**Problem to solve**
For every line that contains the string "agent", pull that line out of the material below.

**Dataset content**
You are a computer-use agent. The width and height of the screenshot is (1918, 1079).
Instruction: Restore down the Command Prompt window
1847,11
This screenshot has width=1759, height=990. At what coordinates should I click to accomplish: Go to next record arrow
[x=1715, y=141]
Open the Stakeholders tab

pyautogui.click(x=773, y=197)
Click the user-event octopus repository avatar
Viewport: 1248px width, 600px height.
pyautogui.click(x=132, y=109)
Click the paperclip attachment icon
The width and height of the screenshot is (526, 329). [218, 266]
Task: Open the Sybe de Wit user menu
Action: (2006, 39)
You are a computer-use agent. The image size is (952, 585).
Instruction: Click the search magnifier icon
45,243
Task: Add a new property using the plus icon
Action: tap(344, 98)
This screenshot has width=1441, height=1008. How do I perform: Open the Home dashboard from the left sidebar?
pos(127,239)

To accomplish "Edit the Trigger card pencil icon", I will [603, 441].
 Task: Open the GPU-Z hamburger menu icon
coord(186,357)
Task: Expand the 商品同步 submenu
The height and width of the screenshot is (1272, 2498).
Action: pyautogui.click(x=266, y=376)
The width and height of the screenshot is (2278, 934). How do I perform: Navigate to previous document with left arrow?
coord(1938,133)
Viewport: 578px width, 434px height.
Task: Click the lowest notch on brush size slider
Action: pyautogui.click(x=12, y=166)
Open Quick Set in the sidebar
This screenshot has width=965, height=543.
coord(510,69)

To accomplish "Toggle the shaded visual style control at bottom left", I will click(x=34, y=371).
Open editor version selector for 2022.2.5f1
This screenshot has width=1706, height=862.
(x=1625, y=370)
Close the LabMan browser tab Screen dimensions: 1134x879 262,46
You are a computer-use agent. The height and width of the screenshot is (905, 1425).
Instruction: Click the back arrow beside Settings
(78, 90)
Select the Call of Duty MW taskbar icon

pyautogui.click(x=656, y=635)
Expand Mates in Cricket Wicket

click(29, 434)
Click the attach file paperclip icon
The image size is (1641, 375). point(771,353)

**Response**
You are a computer-use agent. The width and height of the screenshot is (1918, 1079).
You are a computer-use agent. The image size is (952, 585).
You are a computer-use agent. The height and width of the screenshot is (905, 1425).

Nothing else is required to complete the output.